Dans cette construction d’une identité nationale fantasmée, alors que la Seconde Guerre mondiale bat son plein, il est intéressant de relever que les Noirs n’ont pas droit de cité, comme ce sera pendant très longtemps le cas dans les films de boxe. Pourtant, au moment de la réalisation du film, le champion du monde poids lourd n’est autre que Joe Louis, « le Bombardier noir », indétrôné de 1937 à 1948, celui-là même qui corrigea l’Allemand Max Schmeling en 1938 au grand dam de Hitler. Malgré ce haut fait patriotique, les Noirs brillent par leur absence dans Gentleman Jim.
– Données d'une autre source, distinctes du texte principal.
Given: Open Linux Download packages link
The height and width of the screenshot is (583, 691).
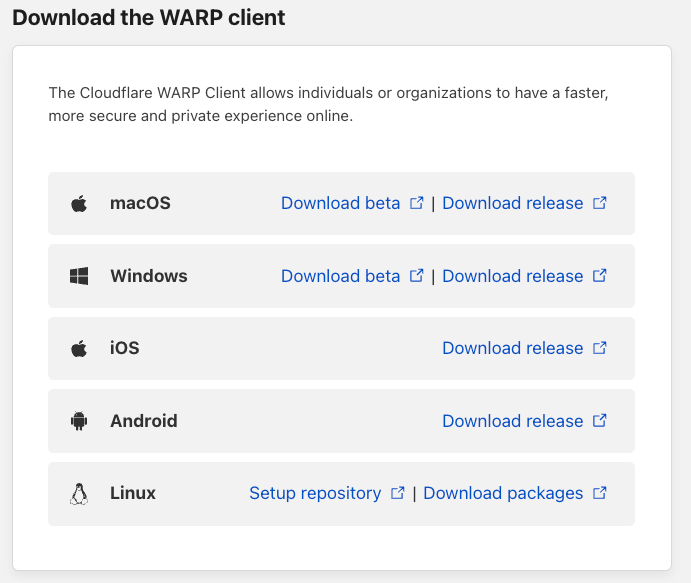Looking at the screenshot, I should pyautogui.click(x=503, y=493).
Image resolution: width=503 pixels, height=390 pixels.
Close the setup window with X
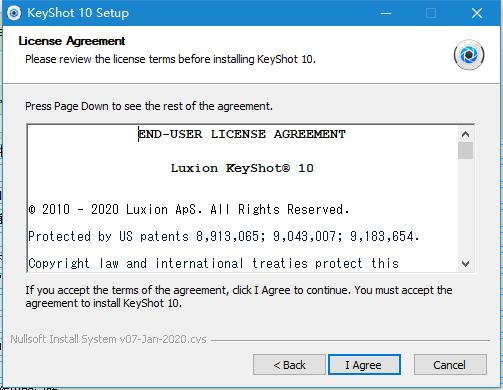point(477,13)
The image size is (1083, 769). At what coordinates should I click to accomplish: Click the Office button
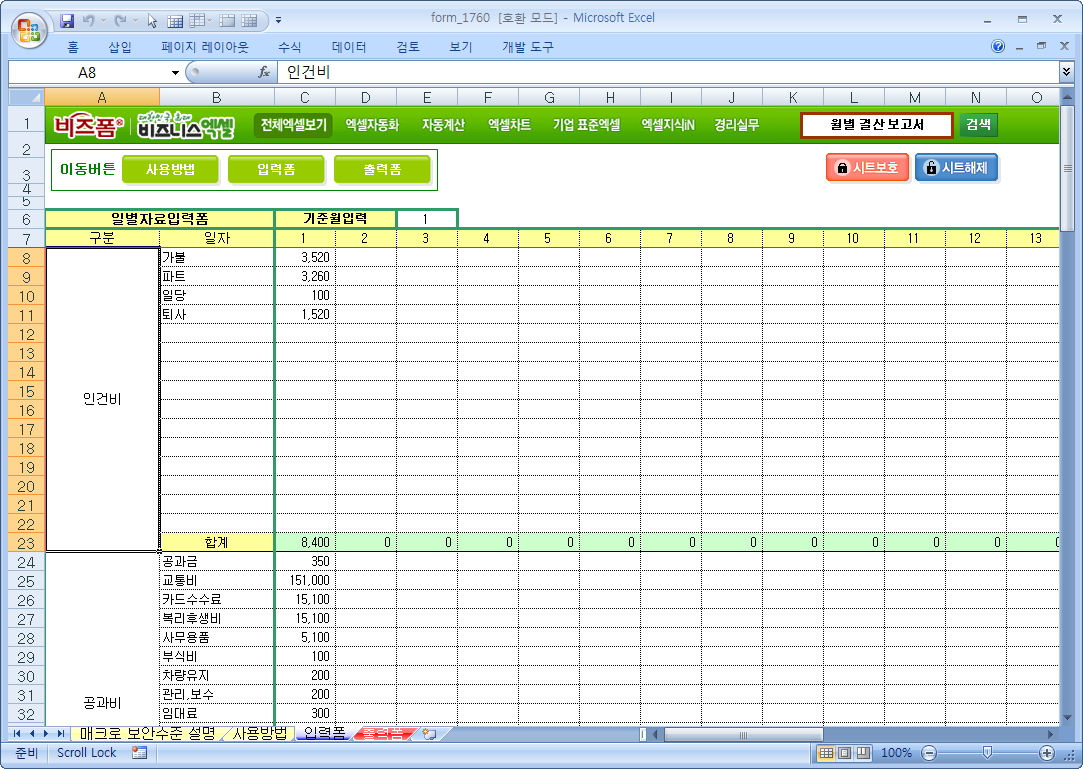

À un moment, il est bien fait référence à Peter Jackson, champion noir d’alors ayant réellement existé, mais rien dans les dialogues entre Corbett et Sullivan ne révèle que ce prétendant – le plus sérieux pour le titre – est noir. Rien n’est dit non plus sur le fait que Sullivan refusa toujours de le rencontrer à cause de sa peau noire. Jim, lui, le boxa avant de devenir champion, mais le film fait l’impasse sur cet épisode.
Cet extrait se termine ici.